According to a study quoted by Statista on the projected impact of COVID-19 on retail sales in Europe, between March 9, 2020 and April 21, 2020, retailers are expected to face a loss of GBP3.26 billion (US$4 billion) due to disruptions caused by the current outbreak. Furniture is one sector expected to be hit hardest as consumers forego discretionary purchases in favour of stocking up on food and household supplies.
The larger better resourced furniture retailers, particularly those with a large and highly evolved online presence, have been better placed to respond to the crises. As the world’s largest furniture retailer, Ikea’s range of responses have been of a different order and scale than most of its competitors.
Ikea has refocused on its e-commerce platform and reports a surge in demand for many products, particularly in the home office category.

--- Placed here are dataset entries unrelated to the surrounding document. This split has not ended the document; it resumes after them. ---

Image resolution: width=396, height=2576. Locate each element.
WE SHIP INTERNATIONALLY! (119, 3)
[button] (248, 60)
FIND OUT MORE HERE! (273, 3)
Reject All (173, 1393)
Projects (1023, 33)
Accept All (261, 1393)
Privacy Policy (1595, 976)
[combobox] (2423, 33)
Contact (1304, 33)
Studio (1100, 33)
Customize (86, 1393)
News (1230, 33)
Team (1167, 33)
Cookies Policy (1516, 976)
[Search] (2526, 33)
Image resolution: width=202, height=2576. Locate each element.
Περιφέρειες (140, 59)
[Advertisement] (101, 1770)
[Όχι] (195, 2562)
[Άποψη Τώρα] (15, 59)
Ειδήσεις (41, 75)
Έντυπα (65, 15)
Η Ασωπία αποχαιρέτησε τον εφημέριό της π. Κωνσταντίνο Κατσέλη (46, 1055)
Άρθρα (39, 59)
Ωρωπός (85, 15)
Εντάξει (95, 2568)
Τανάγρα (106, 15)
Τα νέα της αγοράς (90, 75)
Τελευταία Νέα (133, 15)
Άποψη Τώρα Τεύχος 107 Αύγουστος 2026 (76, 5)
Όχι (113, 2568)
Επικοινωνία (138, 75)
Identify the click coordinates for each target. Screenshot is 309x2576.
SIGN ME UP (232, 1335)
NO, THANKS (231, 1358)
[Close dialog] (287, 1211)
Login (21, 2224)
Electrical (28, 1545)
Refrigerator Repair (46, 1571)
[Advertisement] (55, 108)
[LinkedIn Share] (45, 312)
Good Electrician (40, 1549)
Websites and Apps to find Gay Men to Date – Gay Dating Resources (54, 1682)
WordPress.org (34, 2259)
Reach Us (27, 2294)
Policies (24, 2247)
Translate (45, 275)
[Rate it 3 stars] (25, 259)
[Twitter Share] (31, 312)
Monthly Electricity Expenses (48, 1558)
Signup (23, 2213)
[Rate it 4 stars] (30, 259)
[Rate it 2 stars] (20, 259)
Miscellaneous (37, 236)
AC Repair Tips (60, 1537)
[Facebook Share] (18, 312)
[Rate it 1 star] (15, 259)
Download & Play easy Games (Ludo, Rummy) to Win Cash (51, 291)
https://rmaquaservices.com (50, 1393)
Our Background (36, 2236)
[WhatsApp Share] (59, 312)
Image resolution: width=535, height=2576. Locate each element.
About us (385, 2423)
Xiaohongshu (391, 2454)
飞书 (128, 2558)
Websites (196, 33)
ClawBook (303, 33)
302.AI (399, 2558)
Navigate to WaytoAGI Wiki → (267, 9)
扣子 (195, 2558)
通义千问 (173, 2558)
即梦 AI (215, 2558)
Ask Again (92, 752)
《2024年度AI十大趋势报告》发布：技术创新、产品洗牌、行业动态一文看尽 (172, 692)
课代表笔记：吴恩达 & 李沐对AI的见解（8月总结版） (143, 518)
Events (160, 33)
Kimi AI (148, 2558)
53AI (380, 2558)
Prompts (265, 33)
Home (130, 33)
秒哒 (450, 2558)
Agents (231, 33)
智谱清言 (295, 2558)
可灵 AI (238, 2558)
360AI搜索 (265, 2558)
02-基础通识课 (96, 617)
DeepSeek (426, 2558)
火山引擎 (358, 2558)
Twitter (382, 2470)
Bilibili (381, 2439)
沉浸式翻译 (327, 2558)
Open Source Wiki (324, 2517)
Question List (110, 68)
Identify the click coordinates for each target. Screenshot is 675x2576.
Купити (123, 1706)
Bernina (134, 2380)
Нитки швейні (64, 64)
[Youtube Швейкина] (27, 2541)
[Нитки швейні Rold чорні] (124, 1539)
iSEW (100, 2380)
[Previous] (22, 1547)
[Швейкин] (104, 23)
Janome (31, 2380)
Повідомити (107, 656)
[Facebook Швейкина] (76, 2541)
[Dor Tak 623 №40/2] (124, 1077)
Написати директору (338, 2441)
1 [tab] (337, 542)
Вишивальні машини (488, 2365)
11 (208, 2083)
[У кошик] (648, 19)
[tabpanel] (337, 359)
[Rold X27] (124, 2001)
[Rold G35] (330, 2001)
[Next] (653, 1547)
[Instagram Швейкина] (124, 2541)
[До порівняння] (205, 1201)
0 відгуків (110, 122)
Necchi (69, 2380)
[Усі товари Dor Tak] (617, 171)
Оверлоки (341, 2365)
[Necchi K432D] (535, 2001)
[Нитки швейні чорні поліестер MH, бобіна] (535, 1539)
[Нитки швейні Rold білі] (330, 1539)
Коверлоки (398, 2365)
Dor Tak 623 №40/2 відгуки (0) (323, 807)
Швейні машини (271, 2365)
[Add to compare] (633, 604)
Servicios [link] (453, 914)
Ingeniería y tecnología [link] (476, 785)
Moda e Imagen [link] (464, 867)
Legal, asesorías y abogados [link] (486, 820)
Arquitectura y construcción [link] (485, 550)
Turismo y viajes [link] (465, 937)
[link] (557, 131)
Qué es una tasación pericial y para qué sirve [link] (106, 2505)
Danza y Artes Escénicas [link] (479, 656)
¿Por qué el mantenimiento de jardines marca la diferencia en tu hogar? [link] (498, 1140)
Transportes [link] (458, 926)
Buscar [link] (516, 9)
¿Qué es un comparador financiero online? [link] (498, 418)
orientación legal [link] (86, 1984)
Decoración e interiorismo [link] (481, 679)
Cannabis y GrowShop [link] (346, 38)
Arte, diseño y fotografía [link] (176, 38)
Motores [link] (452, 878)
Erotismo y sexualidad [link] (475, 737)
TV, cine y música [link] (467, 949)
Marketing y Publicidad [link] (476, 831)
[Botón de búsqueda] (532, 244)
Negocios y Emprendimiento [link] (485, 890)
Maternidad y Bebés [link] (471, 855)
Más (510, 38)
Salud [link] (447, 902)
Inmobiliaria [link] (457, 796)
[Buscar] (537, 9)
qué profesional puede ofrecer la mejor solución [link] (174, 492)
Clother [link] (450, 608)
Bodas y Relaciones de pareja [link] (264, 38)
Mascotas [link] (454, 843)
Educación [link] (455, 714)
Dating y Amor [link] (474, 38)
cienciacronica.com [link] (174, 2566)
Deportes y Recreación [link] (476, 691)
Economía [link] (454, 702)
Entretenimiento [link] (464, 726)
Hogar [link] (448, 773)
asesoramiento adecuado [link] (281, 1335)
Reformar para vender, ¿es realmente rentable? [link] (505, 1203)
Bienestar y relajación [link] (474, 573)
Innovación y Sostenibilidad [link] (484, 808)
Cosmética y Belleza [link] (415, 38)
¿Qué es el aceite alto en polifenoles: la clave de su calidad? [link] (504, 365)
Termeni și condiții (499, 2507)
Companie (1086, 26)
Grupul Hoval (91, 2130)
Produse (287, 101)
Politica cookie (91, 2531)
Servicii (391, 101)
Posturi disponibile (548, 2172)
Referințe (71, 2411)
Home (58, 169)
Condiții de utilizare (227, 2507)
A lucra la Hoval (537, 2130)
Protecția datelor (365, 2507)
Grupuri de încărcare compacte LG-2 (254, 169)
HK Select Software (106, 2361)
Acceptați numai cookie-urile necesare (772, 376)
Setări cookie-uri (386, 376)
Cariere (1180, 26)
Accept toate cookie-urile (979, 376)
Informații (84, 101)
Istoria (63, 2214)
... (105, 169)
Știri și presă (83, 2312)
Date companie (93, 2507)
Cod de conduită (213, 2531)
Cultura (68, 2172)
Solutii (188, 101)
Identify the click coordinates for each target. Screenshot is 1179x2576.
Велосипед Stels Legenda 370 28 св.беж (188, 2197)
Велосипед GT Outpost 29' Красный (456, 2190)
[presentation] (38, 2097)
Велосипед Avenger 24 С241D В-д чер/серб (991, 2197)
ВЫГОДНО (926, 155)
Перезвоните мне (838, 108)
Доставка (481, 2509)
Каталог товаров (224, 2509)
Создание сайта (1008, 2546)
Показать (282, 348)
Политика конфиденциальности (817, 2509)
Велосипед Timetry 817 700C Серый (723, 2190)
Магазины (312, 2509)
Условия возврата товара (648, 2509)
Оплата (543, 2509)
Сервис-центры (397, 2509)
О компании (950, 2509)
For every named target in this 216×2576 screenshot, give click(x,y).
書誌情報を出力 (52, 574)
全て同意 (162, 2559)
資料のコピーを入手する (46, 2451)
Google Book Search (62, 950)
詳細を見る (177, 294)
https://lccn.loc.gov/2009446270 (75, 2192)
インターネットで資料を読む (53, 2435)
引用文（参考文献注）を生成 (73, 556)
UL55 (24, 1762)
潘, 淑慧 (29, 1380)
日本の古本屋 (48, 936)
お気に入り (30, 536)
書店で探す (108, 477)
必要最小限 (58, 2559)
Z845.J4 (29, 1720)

Ikea is also trying to ensure the robustness of its supply change, offering loans and speeding up the payment of invoices to embattled suppliers.
However, Ikea is an outlier in this, as in so much else, and the impact of the downturn on smaller retailers and manufacturers worldwide will be profound, threatening their very survival as business entities.
The challenges are vividly illustrated in a recent statement by the Vietnam Timber and Forest Product Association (VTFPA) that the wood industry in the country faced a ‘disaster’ with many businesses left without orders from now until 2021 due to the COVID-19 pandemic.
“Many Vietnamese wood processing enterprises have had orders cancelled of suspended,” said the VTFPA. “Since March, 80% of Vietnamese exporters to the US and EU markets had received cancellations or delays until the situation improves”.
The VTFPA statement also highlights that wood manufacturing businesses are facing sharp rises in input prices for wood and other materials while freight costs have increased $500-1,000 per container. Some Vietnamese furniture companies are now sitting on 100s of containers of finished goods that cannot be shipped and must be stored in warehouses at considerable cost for an unknown length of time.
Unfortunately, this same situation now prevails in many furniture manufacturing districts where the survival of companies has become heavily dependent on the extent, efficiency and effectiveness of government intervention to help them ride out the storm.
Commenting on the situation in Italy at the start of April, drawing on the experience of industry contacts, the American Hardwood Export Council notes that “everything in Italy has virtually stopped. All nonessential factories are closed, which includes wood distributors and their manufacturing customers (furniture, flooring, kitchens joinery etc.). There are predictions circulating in the Italian media that 40% of industry may not even reopen after the lockdown restrictions are lifted”.
The furniture industry that eventually emerges from this crises may be very different from that which entered it.